L&D Best Practices: Succession Planning and Mentoring

Training magazine taps 2012 Training Top 125 winners and Top 10 Hall of Famers to provide their learning and development best practices in each issue. Here, we look at strategies for succession planning and mentoring.

Succession Planning

By Kevin W. Bruny, SPHR, Chief Learning Officer, Chesterfield County, VA

Like many localities across America, Chesterfield County, VA, anticipated and intentionally prepared for the departure of tenured leaders nearing retirement. In fact, a 2002 assessment of the county’s workforce highlighted some alarming trends, including the fact that 58 percent of the workforce was over the age of 40, of which 8 percent were eligible to retire in 2003. Taking a broader perspective, 28 percent of those identified were eligible to retire by 2008 and 52 percent eligible by 2013. Anticipating that more than half of the current organizational leaders could be gone in 10 years prompted the creation of the county’s Talent Management Program in 2003 to better prepare future leaders for these projected vacancies. In reality, by 2007 an increasing number of retirements were being processed each year before the economy slowed many anticipated exits. Since 2009, the county has processed a record number of retirements each year, with 2011 seeing a 73 percent increase over 2010 with 123 retirements.

Talent Assessment

Using McKinsey’s 1997 and 2000 study of “War on Management Talent” as a model, the county established and embraced a rigorous talent assessment practice. The initial 2003 assessment was the first step in a comprehensive Talent Management Program that is intended to help county leaders become better “talent managers” by increasing the level of performance conversations, creating strategic development opportunities for employees, and ultimately strengthening and retaining the county’s bench strength of future leaders. The Talent Management Program incorporates a biannual assessment of upper-level leaders to create a knowledge and skills inventory for current and future talent needs, as well as provide ongoing coaching and employee development planning. Following each assessment, managers and employees collaboratively create individual development plans to address deficiencies and identify developmental opportunities supportive of career advancement. Each talent assessment also refreshes an inventory of education, work history, strengths and weaknesses, and career desires that is used to anticipate future workforce changes.

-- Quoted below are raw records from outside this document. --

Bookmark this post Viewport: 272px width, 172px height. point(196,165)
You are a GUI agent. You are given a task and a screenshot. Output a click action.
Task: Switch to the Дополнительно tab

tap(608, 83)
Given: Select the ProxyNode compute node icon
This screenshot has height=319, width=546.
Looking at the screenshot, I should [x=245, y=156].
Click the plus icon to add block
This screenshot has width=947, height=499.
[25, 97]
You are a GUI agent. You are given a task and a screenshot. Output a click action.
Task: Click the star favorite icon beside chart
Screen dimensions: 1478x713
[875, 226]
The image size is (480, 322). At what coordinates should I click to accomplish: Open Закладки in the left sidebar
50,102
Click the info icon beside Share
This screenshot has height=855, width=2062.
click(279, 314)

Chesterfield County’s Talent Management Program allows county leadership to focus on planning, assessing, developing, and measuring its efforts in managing talent. Prior to each assessment, county leadership reviews the strategic direction of the county, highlights critical leadership positions and corresponding competencies, and identifies any key staffing changes for the coming years while setting the scope (usually grade 40 and above) of each assessment. The assessment process consists of several exercises that result in a profile of leadership talent and gaps within each division/department. Specifically, these exercises assess an individual’s core competency strengths and weaknesses, organizational mobility, retention risk, and future potential. Directors also identify possible successors and backups for key departmental positions. Unlike our private-sector counterparts, successors are not appointed but are selected through a competitive recruitment process that is focused on an individual’s knowledge, skills, and abilities. This requirement challenges leaders to be competitive internally and externally and provides greater impetus to create strong individual development plans that close any competency gaps through career-expanding opportunities. Learning opportunities are identified internally through Chesterfield University, or through external offerings, and might include special assignments, team projects, independent study, reading, coaching, temporary assignments, and other development programs.

State of Talent Reports

Once directors have completed the assessment of key departmental positions, they summarize the talent assessment in a short, one-page report, indicating the department’s “State of Talent.” This summary includes:

  • Any anticipated retirements or vacancies
  • The current talent state regarding diversity and high-potential talent
  • Departmental strengths and weaknesses
  • Future potential and developmental activities
  • A succession plan indicating possible successors and backups for key positions
  • Three to five talent management objectives that focus on strengthening the existing talent pool and remedying anticipated gaps, along with any anticipated actions to be taken during the course of the year

The departmental “State of Talent” Reports then are combined into a countywide report that is reviewed by the county’s leadership team.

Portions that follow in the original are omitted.